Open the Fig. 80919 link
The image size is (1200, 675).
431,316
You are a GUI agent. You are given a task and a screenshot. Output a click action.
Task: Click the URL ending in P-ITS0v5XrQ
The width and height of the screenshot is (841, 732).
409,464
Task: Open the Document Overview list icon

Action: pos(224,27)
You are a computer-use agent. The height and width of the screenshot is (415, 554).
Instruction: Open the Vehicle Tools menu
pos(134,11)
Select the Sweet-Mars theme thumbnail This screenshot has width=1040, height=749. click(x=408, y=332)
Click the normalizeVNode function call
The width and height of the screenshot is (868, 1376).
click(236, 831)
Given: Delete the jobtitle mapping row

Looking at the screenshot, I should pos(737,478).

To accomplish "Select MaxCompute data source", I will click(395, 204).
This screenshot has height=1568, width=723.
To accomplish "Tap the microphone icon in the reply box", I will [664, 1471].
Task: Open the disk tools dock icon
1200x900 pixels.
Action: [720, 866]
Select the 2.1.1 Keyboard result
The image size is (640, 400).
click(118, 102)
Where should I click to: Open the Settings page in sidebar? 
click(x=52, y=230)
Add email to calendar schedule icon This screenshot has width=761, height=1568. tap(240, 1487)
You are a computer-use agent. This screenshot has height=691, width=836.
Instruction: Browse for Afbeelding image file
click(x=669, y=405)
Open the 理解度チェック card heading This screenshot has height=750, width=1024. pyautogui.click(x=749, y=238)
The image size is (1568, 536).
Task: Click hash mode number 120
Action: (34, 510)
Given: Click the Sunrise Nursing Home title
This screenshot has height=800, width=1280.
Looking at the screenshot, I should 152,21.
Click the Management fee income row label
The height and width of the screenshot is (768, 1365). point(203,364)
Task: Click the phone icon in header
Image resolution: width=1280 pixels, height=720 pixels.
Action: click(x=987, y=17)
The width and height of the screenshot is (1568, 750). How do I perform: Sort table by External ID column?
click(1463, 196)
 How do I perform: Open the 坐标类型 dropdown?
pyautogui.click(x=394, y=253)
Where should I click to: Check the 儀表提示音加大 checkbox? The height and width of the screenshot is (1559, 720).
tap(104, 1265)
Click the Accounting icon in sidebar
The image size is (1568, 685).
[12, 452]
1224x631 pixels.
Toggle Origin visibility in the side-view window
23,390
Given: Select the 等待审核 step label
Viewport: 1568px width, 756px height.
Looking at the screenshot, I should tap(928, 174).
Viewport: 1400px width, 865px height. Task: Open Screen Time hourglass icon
◆ ◆ ◆ ◆
● **PROBLEM REQUIREMENTS**: Each record above needs to be given again exactly as written.

● **ANSWER TO THIS EXERCISE**:
Open the Fig. 80919 link
The image size is (1200, 675).
431,316
You are a GUI agent. You are given a task and a screenshot. Output a click action.
Task: Click the URL ending in P-ITS0v5XrQ
The width and height of the screenshot is (841, 732).
409,464
Task: Open the Document Overview list icon

Action: pos(224,27)
You are a computer-use agent. The height and width of the screenshot is (415, 554).
Instruction: Open the Vehicle Tools menu
pos(134,11)
Select the Sweet-Mars theme thumbnail This screenshot has width=1040, height=749. click(x=408, y=332)
Click the normalizeVNode function call
The width and height of the screenshot is (868, 1376).
click(236, 831)
Given: Delete the jobtitle mapping row

Looking at the screenshot, I should pos(737,478).

To accomplish "Select MaxCompute data source", I will click(395, 204).
This screenshot has height=1568, width=723.
To accomplish "Tap the microphone icon in the reply box", I will [664, 1471].
Task: Open the disk tools dock icon
1200x900 pixels.
Action: [720, 866]
Select the 2.1.1 Keyboard result
The image size is (640, 400).
click(118, 102)
Where should I click to: Open the Settings page in sidebar? 
click(x=52, y=230)
Add email to calendar schedule icon This screenshot has width=761, height=1568. tap(240, 1487)
You are a computer-use agent. This screenshot has height=691, width=836.
Instruction: Browse for Afbeelding image file
click(x=669, y=405)
Open the 理解度チェック card heading This screenshot has height=750, width=1024. pyautogui.click(x=749, y=238)
The image size is (1568, 536).
Task: Click hash mode number 120
Action: (34, 510)
Given: Click the Sunrise Nursing Home title
This screenshot has height=800, width=1280.
Looking at the screenshot, I should 152,21.
Click the Management fee income row label
The height and width of the screenshot is (768, 1365). point(203,364)
Task: Click the phone icon in header
Image resolution: width=1280 pixels, height=720 pixels.
Action: click(x=987, y=17)
The width and height of the screenshot is (1568, 750). How do I perform: Sort table by External ID column?
click(1463, 196)
 How do I perform: Open the 坐标类型 dropdown?
pyautogui.click(x=394, y=253)
Where should I click to: Check the 儀表提示音加大 checkbox? The height and width of the screenshot is (1559, 720).
tap(104, 1265)
Click the Accounting icon in sidebar
The image size is (1568, 685).
[12, 452]
1224x631 pixels.
Toggle Origin visibility in the side-view window
23,390
Given: Select the 等待审核 step label
Viewport: 1568px width, 756px height.
Looking at the screenshot, I should tap(928, 174).
Viewport: 1400px width, 865px height. Task: Open Screen Time hourglass icon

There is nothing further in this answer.